From the data below, return the exact lines starting at the line containing "Open the File menu" and ending at the line containing "The image size is (854, 519).", both included, and nothing else.

- [Stored records]
____

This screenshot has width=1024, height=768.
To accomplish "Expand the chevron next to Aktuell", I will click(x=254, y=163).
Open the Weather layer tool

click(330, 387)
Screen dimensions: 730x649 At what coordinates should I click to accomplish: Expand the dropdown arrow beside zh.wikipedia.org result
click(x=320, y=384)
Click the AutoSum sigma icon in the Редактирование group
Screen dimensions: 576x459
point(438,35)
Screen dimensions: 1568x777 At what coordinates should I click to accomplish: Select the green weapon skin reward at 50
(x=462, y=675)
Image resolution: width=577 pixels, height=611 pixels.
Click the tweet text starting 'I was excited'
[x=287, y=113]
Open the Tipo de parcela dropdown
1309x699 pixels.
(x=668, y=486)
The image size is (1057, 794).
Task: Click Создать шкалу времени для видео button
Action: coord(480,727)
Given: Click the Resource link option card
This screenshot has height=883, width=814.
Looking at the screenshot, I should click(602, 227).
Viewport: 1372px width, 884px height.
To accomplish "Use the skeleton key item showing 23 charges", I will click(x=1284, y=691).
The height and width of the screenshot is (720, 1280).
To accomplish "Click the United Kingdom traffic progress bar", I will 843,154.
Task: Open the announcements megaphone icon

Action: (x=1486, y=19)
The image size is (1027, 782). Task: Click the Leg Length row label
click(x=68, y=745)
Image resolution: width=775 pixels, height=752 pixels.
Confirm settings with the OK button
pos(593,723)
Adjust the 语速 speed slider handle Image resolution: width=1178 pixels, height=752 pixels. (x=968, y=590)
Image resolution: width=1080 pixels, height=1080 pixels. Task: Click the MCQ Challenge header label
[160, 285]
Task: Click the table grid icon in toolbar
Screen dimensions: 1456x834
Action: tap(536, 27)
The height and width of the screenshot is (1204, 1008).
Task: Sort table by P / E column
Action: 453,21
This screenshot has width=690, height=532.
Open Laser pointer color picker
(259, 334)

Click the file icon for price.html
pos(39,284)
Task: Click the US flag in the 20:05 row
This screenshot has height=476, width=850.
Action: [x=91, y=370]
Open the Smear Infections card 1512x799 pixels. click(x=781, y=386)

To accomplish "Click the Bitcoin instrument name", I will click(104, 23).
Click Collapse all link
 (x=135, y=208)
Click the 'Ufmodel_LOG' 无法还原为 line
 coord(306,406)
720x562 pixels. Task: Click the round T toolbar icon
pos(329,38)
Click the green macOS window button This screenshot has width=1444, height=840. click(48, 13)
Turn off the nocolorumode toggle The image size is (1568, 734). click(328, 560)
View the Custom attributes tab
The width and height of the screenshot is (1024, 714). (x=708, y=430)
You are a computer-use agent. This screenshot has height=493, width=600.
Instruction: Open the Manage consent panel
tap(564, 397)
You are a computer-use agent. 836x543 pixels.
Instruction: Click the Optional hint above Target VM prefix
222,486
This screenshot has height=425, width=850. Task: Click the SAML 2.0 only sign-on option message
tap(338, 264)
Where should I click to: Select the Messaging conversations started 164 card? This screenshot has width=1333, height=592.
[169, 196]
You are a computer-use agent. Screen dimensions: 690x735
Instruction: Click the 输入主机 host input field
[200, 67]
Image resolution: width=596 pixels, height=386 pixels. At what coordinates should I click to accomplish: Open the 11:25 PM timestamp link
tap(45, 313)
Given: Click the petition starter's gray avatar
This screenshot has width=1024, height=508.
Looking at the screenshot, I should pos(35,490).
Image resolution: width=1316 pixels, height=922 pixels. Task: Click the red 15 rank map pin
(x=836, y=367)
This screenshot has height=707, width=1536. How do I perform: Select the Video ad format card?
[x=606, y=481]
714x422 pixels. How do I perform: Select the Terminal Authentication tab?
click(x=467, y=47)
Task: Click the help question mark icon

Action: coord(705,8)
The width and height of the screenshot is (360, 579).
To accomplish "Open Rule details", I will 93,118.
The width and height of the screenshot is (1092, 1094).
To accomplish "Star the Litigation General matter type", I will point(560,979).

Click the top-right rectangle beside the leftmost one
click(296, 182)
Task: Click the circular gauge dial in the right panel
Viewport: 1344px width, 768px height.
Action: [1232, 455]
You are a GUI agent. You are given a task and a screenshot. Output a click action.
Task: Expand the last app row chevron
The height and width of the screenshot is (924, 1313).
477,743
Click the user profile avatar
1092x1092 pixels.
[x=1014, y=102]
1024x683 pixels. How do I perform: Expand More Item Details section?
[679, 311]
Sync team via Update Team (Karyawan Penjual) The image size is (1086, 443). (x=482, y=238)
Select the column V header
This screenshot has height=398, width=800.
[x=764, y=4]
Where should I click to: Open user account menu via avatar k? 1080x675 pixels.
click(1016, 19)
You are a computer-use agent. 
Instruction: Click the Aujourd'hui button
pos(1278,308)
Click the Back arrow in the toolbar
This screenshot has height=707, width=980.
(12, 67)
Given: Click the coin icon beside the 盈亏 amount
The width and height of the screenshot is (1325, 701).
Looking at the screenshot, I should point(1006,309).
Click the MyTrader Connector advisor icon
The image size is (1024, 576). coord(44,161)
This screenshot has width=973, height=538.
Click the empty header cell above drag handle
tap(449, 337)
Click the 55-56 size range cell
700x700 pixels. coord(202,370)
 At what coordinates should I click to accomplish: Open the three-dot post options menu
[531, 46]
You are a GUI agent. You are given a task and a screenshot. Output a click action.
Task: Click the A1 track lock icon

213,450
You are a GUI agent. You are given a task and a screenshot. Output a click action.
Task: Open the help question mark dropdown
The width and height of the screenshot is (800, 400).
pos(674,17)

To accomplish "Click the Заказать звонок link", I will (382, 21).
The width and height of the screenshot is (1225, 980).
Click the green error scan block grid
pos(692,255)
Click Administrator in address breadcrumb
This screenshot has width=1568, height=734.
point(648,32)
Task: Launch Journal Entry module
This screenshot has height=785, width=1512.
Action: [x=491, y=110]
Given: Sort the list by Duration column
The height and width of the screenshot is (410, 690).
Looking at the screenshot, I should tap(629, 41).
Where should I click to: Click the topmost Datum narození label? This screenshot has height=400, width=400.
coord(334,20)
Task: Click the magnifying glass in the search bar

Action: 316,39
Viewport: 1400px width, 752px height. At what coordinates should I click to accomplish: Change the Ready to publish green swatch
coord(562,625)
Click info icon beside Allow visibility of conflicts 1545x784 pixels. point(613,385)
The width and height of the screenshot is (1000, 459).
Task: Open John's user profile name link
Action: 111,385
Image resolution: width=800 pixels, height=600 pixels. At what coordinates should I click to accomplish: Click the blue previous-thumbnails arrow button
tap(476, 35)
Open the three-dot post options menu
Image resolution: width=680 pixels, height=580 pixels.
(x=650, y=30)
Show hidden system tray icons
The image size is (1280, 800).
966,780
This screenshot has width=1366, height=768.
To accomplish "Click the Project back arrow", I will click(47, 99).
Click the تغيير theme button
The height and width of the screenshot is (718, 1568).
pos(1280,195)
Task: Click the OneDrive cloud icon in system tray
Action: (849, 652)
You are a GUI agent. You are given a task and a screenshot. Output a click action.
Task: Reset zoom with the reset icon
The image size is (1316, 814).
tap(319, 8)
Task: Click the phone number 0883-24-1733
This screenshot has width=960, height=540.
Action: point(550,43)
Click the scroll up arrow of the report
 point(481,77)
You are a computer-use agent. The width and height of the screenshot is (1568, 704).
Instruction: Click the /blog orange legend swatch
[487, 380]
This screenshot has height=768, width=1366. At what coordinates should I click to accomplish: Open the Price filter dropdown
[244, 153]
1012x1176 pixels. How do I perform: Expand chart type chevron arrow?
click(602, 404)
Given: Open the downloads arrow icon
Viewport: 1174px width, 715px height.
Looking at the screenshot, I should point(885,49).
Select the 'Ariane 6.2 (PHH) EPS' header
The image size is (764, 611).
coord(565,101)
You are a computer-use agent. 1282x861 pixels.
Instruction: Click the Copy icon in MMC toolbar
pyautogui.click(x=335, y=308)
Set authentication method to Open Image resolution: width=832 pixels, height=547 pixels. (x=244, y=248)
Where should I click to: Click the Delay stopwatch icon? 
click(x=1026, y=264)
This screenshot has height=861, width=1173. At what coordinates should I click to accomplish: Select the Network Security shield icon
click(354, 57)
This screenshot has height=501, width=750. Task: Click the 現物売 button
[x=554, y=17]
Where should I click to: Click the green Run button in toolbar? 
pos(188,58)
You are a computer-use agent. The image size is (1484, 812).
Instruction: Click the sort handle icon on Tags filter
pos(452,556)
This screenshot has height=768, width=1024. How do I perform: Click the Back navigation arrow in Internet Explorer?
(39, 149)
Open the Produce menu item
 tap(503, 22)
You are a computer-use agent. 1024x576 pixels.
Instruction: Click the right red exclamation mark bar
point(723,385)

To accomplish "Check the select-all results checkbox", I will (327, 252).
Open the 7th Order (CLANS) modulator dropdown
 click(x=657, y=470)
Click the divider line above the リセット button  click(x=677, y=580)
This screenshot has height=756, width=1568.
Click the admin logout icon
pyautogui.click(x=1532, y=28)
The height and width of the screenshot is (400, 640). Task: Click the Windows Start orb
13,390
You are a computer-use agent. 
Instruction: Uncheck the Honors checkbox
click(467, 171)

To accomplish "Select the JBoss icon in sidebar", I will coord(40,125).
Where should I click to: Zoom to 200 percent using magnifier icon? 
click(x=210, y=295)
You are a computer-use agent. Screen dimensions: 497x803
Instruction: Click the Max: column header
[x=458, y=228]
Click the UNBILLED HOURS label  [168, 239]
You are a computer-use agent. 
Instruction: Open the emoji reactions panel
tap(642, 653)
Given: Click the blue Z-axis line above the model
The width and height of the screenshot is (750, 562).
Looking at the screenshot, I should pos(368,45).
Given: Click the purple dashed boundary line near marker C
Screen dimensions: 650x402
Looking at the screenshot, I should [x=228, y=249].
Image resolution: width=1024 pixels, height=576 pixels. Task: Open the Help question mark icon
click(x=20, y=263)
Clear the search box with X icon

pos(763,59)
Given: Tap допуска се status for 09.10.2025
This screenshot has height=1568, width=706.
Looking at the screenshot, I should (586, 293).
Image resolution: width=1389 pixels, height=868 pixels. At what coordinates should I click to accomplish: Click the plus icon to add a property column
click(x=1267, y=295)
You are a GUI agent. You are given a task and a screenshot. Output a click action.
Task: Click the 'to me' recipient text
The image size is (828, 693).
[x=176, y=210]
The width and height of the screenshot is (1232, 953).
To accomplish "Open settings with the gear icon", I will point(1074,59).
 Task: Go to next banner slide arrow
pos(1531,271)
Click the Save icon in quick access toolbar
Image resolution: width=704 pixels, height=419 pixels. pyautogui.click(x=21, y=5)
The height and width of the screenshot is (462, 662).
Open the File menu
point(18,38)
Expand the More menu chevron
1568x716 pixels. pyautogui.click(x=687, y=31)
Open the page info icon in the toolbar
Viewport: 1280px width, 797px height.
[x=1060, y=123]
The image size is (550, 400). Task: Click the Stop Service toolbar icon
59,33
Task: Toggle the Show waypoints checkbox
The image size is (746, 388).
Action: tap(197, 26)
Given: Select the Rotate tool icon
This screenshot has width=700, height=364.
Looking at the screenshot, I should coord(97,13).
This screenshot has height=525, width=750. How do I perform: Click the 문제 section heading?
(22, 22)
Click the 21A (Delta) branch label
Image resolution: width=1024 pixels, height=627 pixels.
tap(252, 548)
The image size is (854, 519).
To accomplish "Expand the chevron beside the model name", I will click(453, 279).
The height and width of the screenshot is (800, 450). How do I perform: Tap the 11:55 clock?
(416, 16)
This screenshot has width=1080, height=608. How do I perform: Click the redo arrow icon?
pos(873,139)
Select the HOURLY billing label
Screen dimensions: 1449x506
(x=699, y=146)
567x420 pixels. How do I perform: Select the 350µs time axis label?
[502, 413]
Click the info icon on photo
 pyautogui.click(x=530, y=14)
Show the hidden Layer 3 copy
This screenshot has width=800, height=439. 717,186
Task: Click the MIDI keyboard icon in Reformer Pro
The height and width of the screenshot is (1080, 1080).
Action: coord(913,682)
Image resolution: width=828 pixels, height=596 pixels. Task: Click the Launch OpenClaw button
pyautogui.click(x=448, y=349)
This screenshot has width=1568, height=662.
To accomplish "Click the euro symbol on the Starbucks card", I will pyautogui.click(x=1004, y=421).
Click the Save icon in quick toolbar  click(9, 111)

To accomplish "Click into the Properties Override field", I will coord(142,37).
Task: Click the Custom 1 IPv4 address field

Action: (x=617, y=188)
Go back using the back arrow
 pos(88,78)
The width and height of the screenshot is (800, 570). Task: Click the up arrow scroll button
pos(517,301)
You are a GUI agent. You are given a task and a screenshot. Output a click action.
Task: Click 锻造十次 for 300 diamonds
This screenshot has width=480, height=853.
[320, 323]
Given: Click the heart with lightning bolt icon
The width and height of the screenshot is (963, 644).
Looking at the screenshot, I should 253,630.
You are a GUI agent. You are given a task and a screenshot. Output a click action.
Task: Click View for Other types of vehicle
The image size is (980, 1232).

____

- [Response to the task]
Open the File menu
point(18,38)
Expand the More menu chevron
1568x716 pixels. pyautogui.click(x=687, y=31)
Open the page info icon in the toolbar
Viewport: 1280px width, 797px height.
[x=1060, y=123]
The image size is (550, 400). Task: Click the Stop Service toolbar icon
59,33
Task: Toggle the Show waypoints checkbox
The image size is (746, 388).
Action: tap(197, 26)
Given: Select the Rotate tool icon
This screenshot has width=700, height=364.
Looking at the screenshot, I should coord(97,13).
This screenshot has height=525, width=750. How do I perform: Click the 문제 section heading?
(22, 22)
Click the 21A (Delta) branch label
Image resolution: width=1024 pixels, height=627 pixels.
tap(252, 548)
The image size is (854, 519).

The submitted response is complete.